In an interview with The Financial Times, Bob say the FDA “is establishing monopolies” by denying drug approvals. He’s concerned that FDA assessments now include whether a drug can work better than an existing product, instead of allowing the market to determine what it wants. Specifically, he says the FDA was blocking new drugs after their efficacy was compared to those already on the market. This is, he claims, beyond the FDA’s mandate and could prompt legal action. Whether he is about to sue isn’t clear.

“If you’re the first company to get approved in a certain area and competitors can’t get on the market, the FDA is now establishing monopolies. And that’s certainly not their mandate,” Bob fumes, noting that the FDA delayed or rejected approval for three drugs this year - Viviant, for osteoporosis; the Pristiq antidepressant and menopause treatment; and bifeprunox for schizophrenia. “It could well be legally challenged.
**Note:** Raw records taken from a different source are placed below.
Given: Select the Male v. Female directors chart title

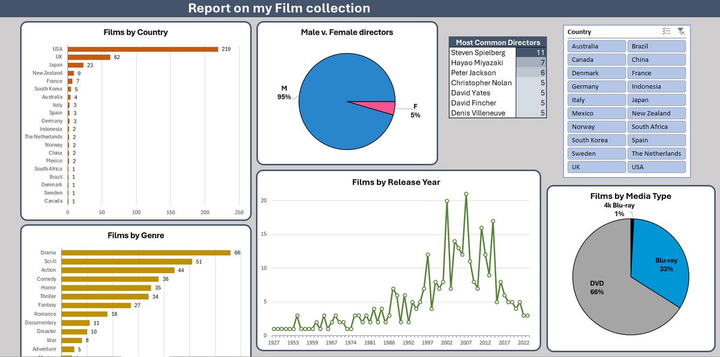Looking at the screenshot, I should [347, 32].
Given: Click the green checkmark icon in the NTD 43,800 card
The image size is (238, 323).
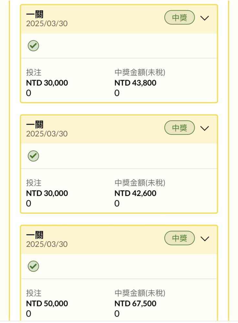Looking at the screenshot, I should coord(33,46).
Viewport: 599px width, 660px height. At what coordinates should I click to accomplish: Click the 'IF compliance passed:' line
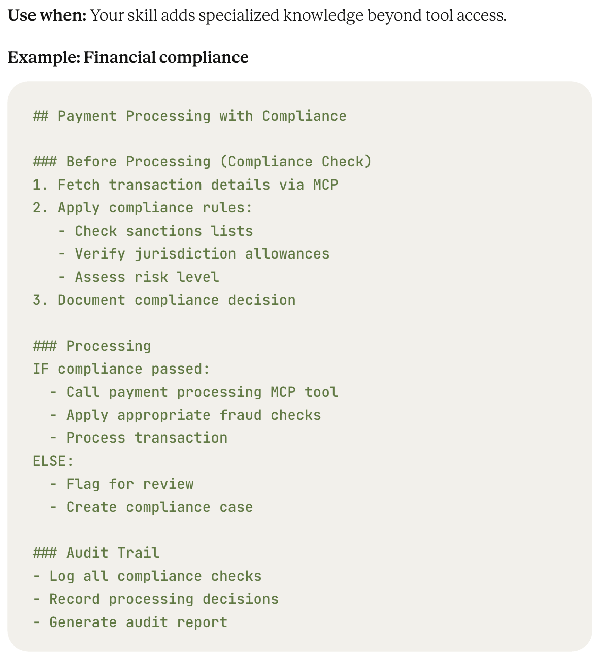tap(121, 369)
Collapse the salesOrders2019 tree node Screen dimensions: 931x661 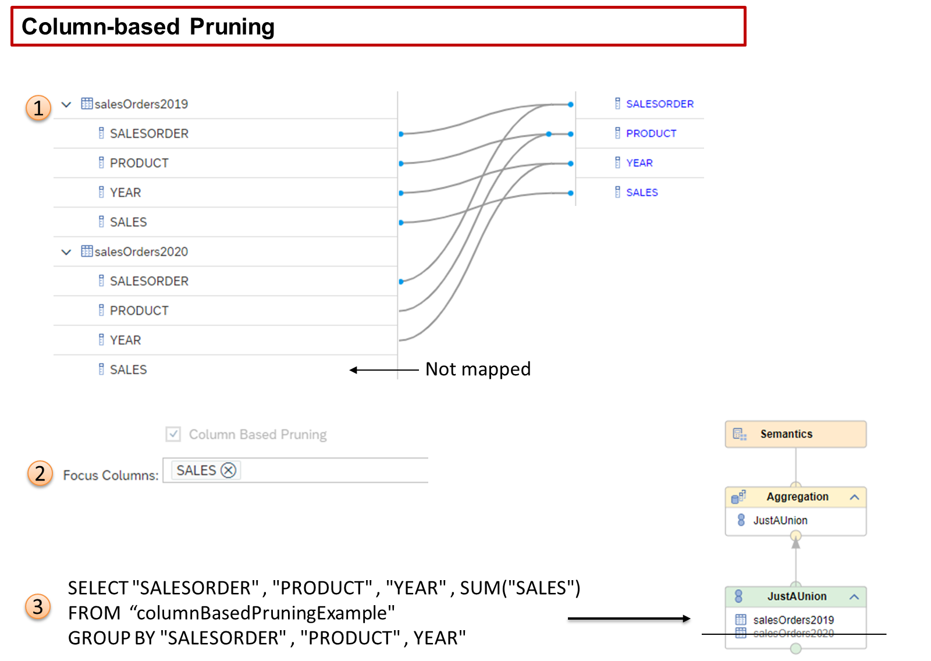coord(66,104)
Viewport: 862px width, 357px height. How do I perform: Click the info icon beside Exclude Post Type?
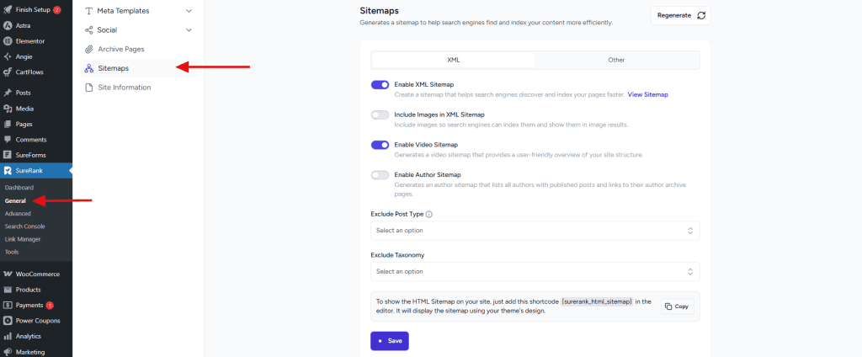coord(429,214)
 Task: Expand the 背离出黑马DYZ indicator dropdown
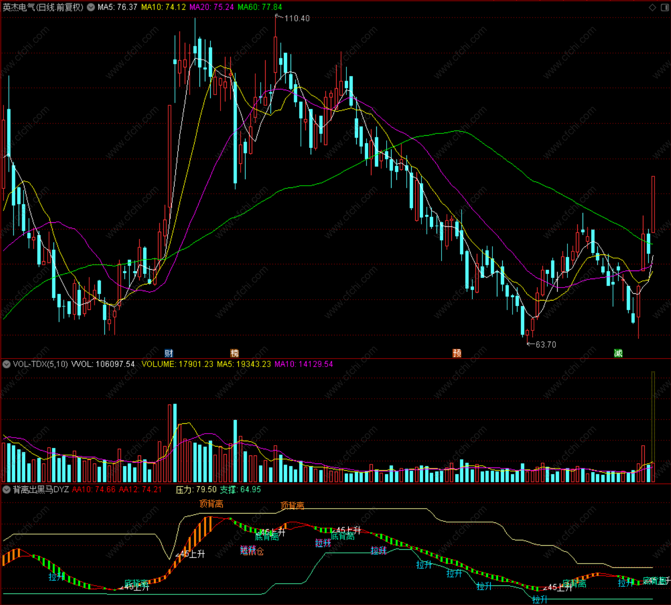coord(7,490)
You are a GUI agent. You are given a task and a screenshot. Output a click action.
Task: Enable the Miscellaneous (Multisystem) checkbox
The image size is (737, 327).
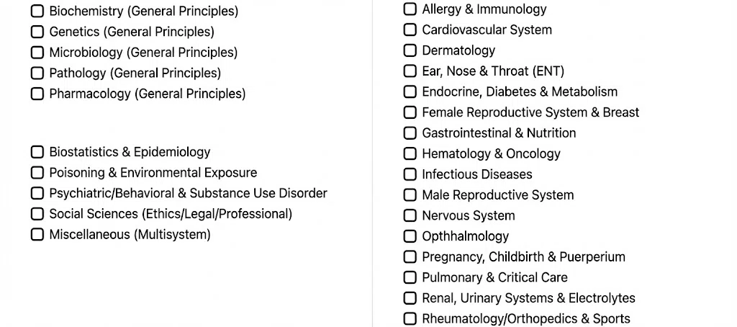point(37,234)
Although that may not be a formal standard, it does appear to be a growing practice.”

In general, pharma complains the FDA is becoming too strict in reaction to safety controversies. The FT recalls that Novartis ceo Dan Vasella, last month said: “The discussion on what this drug brings over and above what’s on the market is a question that’s being asked. The FDA doesn’t seem to trust the physicians any more.” Novartis decided not to seek approval for its Prexige painkiller after safety questions arose overseas, its Galvus diabeted med was delayed after the FDA sought more data and its Tasigna cancer drug was approved only last week after a three-month delay.

The FDA told the paper that it “does not have what is called a ‘comparable effectiveness’ standard for drugs. We do consider other products already available as we make benefit/risk decisions for new products.”